What are the lungs?
The lungs are the organs involved in breathing.
All the cells in your body need oxygen to turn food into energy. The process of turning food into energy creates waste in the form of carbon dioxide, which must be released from your body.
You have 2 lungs in your chest, surrounded by your rib cage. Air comes into your lungs through your windpipe, also called the trachea. The windpipe divides into smaller airways called bronchi. Like branches of a tree, bronchi divide into even smaller airways called bronchioles. The bronchioles end in millions of very tiny air sacs called alveoli.
Your airways are lined with very tiny hairs. Your airways also make mucus that coats their lining. Together, the hairs and mucus filter and trap dust and germs so they don't get into your lungs. A little flap called the epiglottis keeps food out of your windpipe when you swallow.
How does breathing work?
The average adult breathes 15 times each minute while resting. A moderately active person breathes 5,000 gallons (almost 20,000 liters) of air every 24 hours.
Your brain automatically sends messages for you to breathe, even when you're asleep or passed out.
Your brain sends signals to your rib and diaphragm muscles to make you breathe. To inhale, muscles between your ribs contract and your diaphragm contracts. Your diaphragm is a big, flat muscle that separates your chest and belly. Your lungs don't have muscles of their own.
What happens to air in the lungs?
Your lungs contain tiny air sacs called alveoli. Blood flows through the walls of the air sacs and picks up oxygen from the air in the sacs. At the same time, carbon dioxide leaves your blood and goes into the air sacs. The carbon dioxide then can leave your body when you exhale.

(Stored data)
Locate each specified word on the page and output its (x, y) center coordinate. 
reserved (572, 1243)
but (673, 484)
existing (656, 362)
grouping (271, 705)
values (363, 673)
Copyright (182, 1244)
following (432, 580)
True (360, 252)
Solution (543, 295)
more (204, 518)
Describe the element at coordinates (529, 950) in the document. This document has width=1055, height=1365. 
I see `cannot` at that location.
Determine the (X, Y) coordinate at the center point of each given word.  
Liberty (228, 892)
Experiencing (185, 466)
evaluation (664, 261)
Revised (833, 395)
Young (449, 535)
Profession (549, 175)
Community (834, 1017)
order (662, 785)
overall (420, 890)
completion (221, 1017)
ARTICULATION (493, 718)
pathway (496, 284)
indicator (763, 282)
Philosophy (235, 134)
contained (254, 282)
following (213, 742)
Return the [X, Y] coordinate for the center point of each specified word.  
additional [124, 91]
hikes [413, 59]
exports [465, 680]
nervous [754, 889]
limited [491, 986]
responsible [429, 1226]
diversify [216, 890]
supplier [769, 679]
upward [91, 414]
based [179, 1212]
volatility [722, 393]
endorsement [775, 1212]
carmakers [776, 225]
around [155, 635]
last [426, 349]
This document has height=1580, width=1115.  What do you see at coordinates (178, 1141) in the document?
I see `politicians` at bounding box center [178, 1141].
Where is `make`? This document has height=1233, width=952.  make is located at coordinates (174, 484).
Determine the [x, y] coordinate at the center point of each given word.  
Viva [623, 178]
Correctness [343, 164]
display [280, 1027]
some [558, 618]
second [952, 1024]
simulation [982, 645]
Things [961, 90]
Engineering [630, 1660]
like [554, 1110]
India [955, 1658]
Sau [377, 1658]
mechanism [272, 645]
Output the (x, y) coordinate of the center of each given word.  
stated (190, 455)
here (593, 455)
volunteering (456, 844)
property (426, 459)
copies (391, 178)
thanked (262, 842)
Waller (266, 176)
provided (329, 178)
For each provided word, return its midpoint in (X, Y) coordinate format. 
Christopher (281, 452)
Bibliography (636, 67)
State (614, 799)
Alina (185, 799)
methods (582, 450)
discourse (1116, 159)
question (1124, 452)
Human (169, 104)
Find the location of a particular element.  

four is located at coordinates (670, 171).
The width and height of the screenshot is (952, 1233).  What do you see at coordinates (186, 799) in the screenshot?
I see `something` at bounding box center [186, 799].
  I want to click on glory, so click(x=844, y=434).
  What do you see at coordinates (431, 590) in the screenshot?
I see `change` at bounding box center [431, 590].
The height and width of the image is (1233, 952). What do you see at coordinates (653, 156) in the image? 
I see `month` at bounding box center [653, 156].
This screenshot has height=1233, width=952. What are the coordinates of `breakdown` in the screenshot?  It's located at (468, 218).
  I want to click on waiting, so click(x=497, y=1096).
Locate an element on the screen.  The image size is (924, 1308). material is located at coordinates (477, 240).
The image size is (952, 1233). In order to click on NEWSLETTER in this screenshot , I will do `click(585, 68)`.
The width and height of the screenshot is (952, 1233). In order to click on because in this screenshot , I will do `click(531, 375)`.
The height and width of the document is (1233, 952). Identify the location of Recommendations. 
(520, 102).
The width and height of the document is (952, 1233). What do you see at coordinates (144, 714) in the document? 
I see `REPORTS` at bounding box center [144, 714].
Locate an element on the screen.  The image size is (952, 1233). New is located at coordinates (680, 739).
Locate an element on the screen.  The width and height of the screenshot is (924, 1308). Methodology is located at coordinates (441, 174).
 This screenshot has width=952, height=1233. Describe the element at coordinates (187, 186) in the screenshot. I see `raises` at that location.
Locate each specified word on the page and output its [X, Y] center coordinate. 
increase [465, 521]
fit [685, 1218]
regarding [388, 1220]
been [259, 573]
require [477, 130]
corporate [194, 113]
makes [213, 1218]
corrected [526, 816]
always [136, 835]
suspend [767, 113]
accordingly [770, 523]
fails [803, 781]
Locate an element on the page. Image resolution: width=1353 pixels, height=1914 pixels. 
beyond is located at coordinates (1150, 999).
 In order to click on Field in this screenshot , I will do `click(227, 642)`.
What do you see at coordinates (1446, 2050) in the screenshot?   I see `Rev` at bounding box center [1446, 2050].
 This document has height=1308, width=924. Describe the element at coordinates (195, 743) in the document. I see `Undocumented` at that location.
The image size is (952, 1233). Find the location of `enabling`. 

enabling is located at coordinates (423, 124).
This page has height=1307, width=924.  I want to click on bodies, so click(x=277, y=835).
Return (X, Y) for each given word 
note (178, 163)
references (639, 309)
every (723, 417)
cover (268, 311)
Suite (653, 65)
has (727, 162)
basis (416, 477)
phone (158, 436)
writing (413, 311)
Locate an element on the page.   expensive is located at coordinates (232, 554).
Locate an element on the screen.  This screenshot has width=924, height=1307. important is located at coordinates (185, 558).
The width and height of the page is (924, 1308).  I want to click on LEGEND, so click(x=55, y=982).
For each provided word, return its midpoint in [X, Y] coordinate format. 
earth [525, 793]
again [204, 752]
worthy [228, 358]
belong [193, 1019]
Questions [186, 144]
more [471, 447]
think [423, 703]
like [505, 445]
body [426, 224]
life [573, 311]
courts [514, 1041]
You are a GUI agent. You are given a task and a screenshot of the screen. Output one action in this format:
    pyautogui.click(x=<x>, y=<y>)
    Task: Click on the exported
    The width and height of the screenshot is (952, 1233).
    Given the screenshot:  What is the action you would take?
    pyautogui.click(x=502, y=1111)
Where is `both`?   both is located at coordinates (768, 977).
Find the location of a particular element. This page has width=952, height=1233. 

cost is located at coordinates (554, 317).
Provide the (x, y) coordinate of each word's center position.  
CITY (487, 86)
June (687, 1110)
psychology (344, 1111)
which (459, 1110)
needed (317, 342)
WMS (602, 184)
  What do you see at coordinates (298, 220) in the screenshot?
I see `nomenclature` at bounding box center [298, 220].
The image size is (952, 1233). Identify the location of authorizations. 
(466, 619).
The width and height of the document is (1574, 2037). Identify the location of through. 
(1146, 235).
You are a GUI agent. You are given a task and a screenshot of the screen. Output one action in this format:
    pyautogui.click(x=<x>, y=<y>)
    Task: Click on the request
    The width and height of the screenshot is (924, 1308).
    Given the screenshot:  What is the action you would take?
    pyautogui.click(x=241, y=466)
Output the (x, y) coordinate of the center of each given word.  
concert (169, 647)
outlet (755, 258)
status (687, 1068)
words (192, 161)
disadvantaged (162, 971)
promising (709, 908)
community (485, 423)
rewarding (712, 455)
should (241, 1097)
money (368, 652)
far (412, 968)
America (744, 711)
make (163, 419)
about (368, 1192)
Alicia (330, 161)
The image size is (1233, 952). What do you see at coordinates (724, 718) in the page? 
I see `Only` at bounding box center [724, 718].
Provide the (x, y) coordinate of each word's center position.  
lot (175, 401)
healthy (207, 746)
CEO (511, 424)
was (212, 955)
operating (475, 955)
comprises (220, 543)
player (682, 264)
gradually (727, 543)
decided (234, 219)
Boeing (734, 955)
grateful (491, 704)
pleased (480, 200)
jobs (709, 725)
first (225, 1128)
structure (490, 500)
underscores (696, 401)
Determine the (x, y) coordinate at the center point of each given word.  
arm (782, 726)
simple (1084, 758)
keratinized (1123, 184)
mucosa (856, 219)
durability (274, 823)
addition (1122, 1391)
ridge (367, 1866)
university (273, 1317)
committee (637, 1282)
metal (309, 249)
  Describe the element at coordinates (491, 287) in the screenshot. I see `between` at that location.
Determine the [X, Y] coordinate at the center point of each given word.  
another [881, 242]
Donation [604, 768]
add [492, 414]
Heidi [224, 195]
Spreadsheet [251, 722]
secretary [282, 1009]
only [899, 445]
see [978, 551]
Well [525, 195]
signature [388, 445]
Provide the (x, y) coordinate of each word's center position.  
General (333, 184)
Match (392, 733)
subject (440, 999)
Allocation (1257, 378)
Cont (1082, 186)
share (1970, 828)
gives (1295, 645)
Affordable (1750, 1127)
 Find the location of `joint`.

→ **EXERCISE DETAILS**: Recast the paragraph of the text about the lungs that begins "You have 2 lungs in your chest" as a brief list that keeps its main facts. The listing was taken from a different source than the text about the lungs.

→ **RESULT FOR THIS EXERCISE**:
- There are 2 lungs in the chest, surrounded by the rib cage.
- Air enters the lungs through the windpipe (trachea).
- The windpipe divides into smaller airways called bronchi.
- Like tree branches, the bronchi divide into even smaller airways called bronchioles.
- The bronchioles end in millions of tiny air sacs called alveoli.